任务说明:
请誊录下方关于本地运行 Gemma 模型的节选中从“本地运行 Google 最新开源的”到“Gemma-7b-it 为例，我们将介绍一下内容。你可以参考本文，更改命令行上的模型名称来运行 Gemma-2b-it。”之间的内容，首尾两处均包括在内，一字不改。

原文节选:
■ ■ ■ ■ ■
您的位置: 首页 > 技术杂谈 > 正文

本地运行 Google 最新开源的 Gemma 系列模型，只需5分钟

2024-02-23 13:00 https://my.oschina.net/u/4532842/blog/11044495 WasmEdge 次阅读条评论

昨天，Google 宣布开源 Gemma 模型，其中包含了 Gemma-2b-it 与 Gemma-7b-it，加入开源 LLM 大家庭。

Google Gemma 模型系列专为一系列文本生成任务而设计，例如问答、摘要和推理。这些轻量级、最先进的模型采用与 Gemini 模型相同的技术构建，提供文本生文本、仅限 decoder 的功能。 Gemma 系列是英文大模型，有开放权重、预训练变体和指令调整版本，使其适合在资源有限的环境中部署。根据谷歌的文章，Gemma-7b 比同样参数的 Llama-2 7B性能更好，甚至超越了 Llama-2 13B。

本文中，以 Gemma-7b-it 为例，我们将介绍一下内容。你可以参考本文，更改命令行上的模型名称来运行 Gemma-2b-it。

如何在自己的设备上运行 Gemma-7b-it
如何为 Gemma-7b-it 创建兼容OpenAI的API服务

我们将使用 LlamaEdge（Rust + Wasm技术栈）来为该模型开发和部署应用程序。无需安装复杂的 Python 包或 C++ 工具链！了解我们为何选择此技术栈。

在自己的设备上运行 Gemma-7b-it

步骤1：通过以下命令行安装WasmEdge。

curl -sSf https://raw.githubusercontent.com/WasmEdge/WasmEdge/master/utils/install.sh | bash -s -- --plugin wasi_nn-ggml

步骤2：下载 Gemma-7b-it 模型 GGUF 文件。模型大小为 5.88G ，下载可能需要一定时间。内存有限的话，也可以使用 Gemma-2b-it，Q5_K_M 的大小为 1.36G，并且性能相当不错。
■ ■ ■ ■ ■
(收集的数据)
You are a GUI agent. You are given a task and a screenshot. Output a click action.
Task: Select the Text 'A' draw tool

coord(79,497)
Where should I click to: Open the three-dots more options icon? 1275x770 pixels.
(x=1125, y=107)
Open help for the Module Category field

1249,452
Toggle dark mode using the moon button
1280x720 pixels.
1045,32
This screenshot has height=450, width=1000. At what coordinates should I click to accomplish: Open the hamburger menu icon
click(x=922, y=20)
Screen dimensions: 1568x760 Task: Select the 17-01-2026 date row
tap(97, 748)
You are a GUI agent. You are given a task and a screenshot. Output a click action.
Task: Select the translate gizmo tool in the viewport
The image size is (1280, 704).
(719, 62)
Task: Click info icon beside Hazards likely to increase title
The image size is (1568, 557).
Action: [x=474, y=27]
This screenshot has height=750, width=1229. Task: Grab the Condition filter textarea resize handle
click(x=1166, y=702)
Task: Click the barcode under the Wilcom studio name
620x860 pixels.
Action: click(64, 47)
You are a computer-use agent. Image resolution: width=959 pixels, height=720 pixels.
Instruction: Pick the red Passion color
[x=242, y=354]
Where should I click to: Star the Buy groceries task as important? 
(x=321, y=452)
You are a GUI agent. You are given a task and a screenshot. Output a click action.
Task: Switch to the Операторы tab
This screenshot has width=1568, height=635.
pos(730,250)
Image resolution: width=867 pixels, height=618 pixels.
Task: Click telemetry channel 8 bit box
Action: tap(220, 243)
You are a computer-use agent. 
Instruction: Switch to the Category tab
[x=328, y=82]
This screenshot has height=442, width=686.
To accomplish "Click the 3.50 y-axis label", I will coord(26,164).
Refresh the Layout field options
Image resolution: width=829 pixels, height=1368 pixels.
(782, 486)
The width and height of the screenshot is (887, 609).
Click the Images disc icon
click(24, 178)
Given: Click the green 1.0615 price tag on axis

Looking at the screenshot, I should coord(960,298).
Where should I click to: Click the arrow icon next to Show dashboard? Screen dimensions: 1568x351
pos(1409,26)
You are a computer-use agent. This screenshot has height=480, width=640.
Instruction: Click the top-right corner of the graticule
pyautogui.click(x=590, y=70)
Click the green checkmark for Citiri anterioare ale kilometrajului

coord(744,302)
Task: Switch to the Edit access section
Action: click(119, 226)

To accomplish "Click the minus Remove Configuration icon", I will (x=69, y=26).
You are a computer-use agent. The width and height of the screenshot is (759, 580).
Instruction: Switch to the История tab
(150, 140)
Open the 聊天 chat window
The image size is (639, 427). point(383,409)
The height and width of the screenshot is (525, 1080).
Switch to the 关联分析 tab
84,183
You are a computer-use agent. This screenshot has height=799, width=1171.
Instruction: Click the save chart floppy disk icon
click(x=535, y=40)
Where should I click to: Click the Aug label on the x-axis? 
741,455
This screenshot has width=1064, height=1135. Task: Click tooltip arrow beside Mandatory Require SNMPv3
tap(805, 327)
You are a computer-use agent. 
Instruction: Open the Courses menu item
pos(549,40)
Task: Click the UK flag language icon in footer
■ ■ ■ ■ ■
参考答案:
本地运行 Google 最新开源的 Gemma 系列模型，只需5分钟

2024-02-23 13:00 https://my.oschina.net/u/4532842/blog/11044495 WasmEdge 次阅读条评论

昨天，Google 宣布开源 Gemma 模型，其中包含了 Gemma-2b-it 与 Gemma-7b-it，加入开源 LLM 大家庭。

Google Gemma 模型系列专为一系列文本生成任务而设计，例如问答、摘要和推理。这些轻量级、最先进的模型采用与 Gemini 模型相同的技术构建，提供文本生文本、仅限 decoder 的功能。 Gemma 系列是英文大模型，有开放权重、预训练变体和指令调整版本，使其适合在资源有限的环境中部署。根据谷歌的文章，Gemma-7b 比同样参数的 Llama-2 7B性能更好，甚至超越了 Llama-2 13B。

本文中，以 Gemma-7b-it 为例，我们将介绍一下内容。你可以参考本文，更改命令行上的模型名称来运行 Gemma-2b-it。